Friday, October 1, 2010

Eating disorders in the young - Telegraph

Eating disorders, the most lethal mental illness to strike young people. Cassandra Jardine reports.

Bearing flickering candles in memory of lost daughters and sons, two hundred parents yesterday processed into Southwark Cathedral for the first memorial service of its kind. The children they have lost were not victims of war in Afghanistan, but of a battle against a different, but deadly, enemy. Theirs are the victims of eating disorders, the most lethal mental illness to strike young people.

Among those carrying candles were the parents of Anna Wood, a 16-year-old who died on May 26th from a heart attack. Seventeen months previously she had joined her mother, Christine Gibson, on a post-Christmas diet. “After five or six weeks, I stopped dieting but she just carried on reducing her food intake,” says Mrs Gibson. “She made it look like she was eating but really she was eating far less than she should have been. She became deceptive and sneaky.”

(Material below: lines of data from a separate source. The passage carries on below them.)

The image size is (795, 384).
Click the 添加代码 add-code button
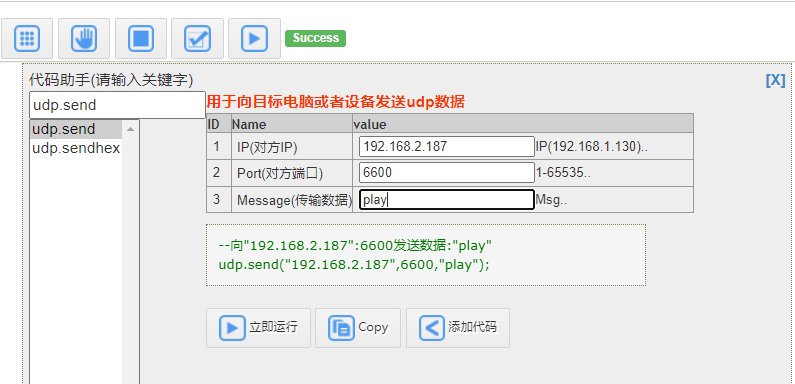(458, 328)
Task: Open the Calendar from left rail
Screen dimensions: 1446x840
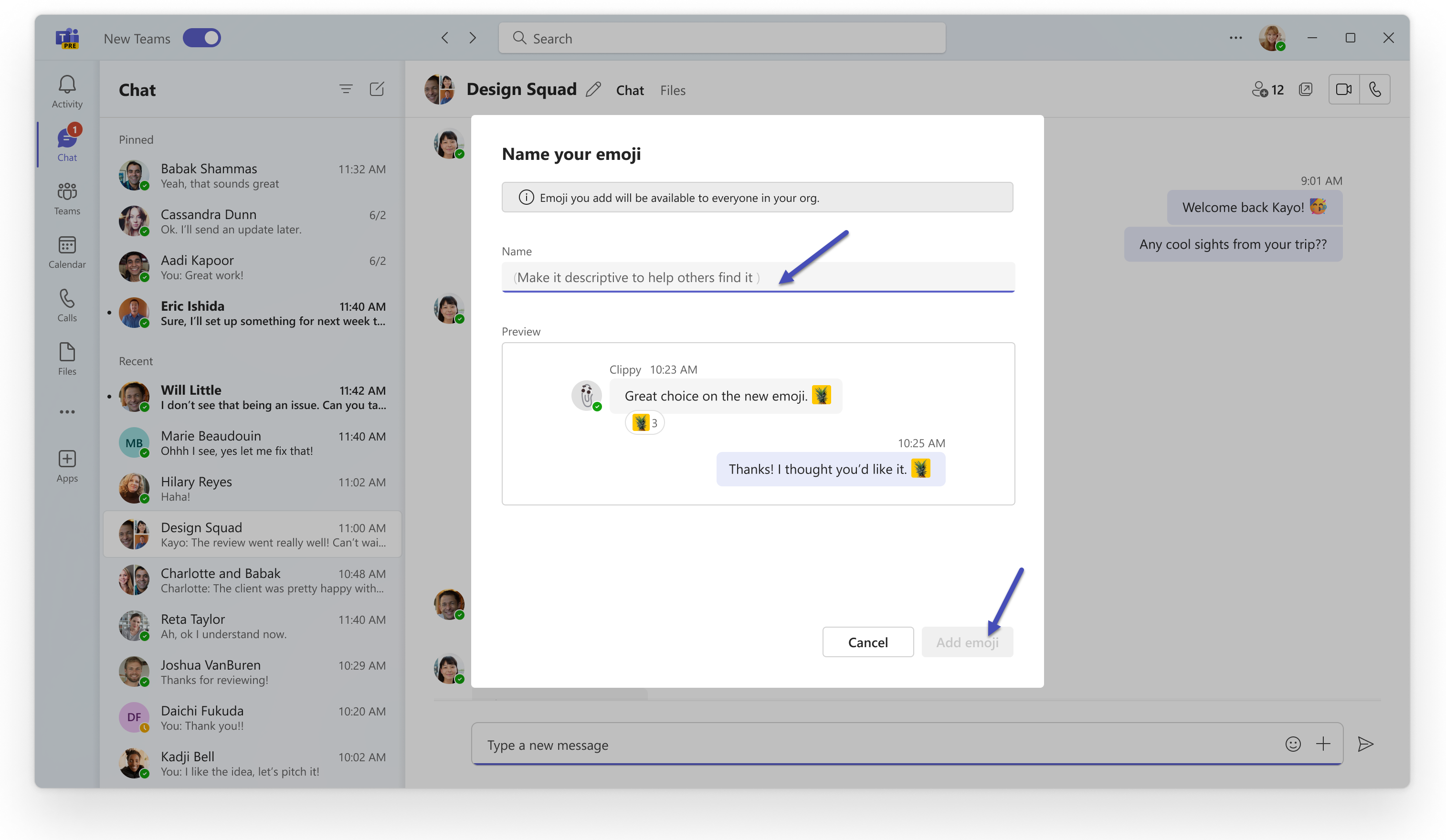Action: pos(66,252)
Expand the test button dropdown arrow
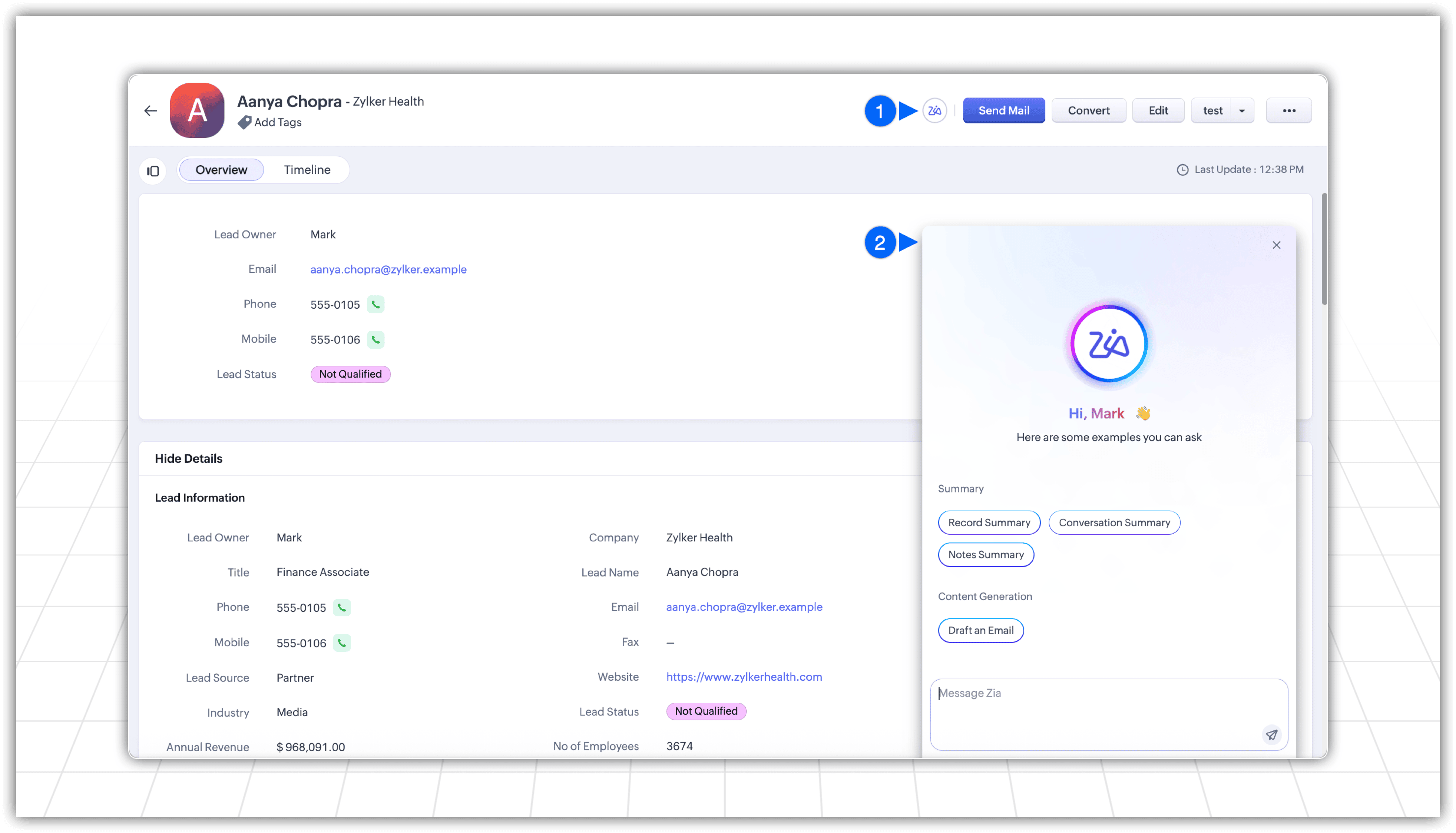1456x833 pixels. click(x=1241, y=110)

Only one in a hundred young people - 90 per cent of them girls - develops a serious eating disorder, according to the charity Beat, organisers of the memorial service. Many more toy with either eating too little, bingeing and vomiting, or over-eating. Becoming obsessed with food is almost a rite of passage for teenage girls as they enter the age of uncertainty about their looks and place in the world.